The coalition said its organizations have documented increased human rights violations by the Chinese regime, including an intensified campaign to repress democracy and human rights activists in recent years, both inside and outside of China.
The coalition highlighted a range of cases of human rights violations, including of Hong Kong publisher Jimmy Lai, whose family is in Canada; Hong Kong democracy activist Chow Hang-tung; Canadian Joe Tay; Uyghur-Canadian Huseyin Celil; pro-democracy activist Wang Bingzhang; Falun Gong practitioners who have been captured by the regime in China and have families in Canada; Tibetan Buddhist leader Panchen Lama; and a large number of Christian pastors across China.

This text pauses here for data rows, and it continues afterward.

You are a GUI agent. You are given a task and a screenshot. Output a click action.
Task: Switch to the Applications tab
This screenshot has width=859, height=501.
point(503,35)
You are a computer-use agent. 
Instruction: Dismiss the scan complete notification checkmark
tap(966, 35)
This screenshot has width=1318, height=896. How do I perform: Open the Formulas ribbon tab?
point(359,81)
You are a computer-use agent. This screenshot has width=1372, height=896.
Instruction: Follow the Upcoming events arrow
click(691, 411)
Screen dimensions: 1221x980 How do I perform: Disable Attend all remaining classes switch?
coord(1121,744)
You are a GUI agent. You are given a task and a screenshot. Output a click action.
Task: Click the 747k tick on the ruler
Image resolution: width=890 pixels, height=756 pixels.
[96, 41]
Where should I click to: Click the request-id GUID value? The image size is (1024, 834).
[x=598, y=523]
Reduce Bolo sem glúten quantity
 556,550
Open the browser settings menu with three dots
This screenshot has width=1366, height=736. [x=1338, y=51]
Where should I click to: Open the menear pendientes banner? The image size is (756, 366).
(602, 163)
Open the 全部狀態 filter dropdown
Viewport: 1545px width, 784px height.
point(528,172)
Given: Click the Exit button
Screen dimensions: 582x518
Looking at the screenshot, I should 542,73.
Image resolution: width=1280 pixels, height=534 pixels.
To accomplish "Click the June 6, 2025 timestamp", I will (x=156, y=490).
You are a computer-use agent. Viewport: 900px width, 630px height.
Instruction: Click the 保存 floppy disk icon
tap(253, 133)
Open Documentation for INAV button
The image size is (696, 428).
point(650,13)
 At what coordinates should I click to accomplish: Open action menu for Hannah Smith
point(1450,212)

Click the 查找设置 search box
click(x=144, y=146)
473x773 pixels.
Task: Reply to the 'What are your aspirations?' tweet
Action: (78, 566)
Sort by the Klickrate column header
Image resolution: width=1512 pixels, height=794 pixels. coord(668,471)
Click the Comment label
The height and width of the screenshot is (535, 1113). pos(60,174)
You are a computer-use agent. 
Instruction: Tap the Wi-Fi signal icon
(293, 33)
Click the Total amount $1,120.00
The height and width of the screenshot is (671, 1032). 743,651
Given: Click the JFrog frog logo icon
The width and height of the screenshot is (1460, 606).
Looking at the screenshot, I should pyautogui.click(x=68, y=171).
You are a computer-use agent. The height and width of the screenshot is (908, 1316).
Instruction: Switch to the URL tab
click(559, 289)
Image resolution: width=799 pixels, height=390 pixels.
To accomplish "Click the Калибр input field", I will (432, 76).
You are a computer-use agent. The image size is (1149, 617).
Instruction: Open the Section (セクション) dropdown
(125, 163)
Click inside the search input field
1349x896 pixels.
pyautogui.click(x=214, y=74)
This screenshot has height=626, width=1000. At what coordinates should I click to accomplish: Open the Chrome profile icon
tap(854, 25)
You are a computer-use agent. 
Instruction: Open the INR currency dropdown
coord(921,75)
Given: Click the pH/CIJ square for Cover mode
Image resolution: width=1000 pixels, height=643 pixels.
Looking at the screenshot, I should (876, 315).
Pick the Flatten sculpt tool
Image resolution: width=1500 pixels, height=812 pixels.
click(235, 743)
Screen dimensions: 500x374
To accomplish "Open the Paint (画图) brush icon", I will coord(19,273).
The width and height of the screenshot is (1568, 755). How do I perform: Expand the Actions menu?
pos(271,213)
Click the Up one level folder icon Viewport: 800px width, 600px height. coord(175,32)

Simone Hanchet, director of communications at the Raoul Wallenberg Centre for Human Rights, says it’s crucial that Carney put human rights at the centre of Canada’s relationship with China as he looks to reset relations between the two countries.
“Failure to do so in the past has not only failed to address human rights concerns in China, it has also had disastrous consequences for individual Canadians,” Hanchet said.
The coalition said that China continues to devote “considerable resources” to influence and harassment operations in Canada, including against many of the groups that make up the coalition.
While Ottawa has “pursued a variety of approaches” to raising human rights with Beijing in the past, its approaches have appeared “ad hoc and uncoordinated,” the coalition noted.
“There is much to be learned from how inattentive to human rights concerns Canada has been in its relationship with China over the past decades,” the coalition said. “It is vital that those mistakes not be repeated.”

‘Deepening Repression’
Human Rights Watch, an international non-profit organization that raises awareness of human rights abuses globally, also said in a Jan. 9 news release Carney should make human rights a “key focus” of his visit to China.Maya Wang, deputy Asia director at Human Rights Watch, says Carney should recognize the Chinese regime’s “deepening repression” threatens not only the rights of people in China, but also Canada’s core interests and values.
“Carney should ensure that engagements with the Chinese government on trade and security are consistent with Canada’s values, which includes the promotion of human rights,” Wang said in a Jan. 9 statement.
The organization said the prime minister should raise issues such as the links between the Chinese regime’s forced labour and imports to Canada, the persecution and imprisonment of human rights defenders, and Beijing’s targeting of critics abroad, including in Canada.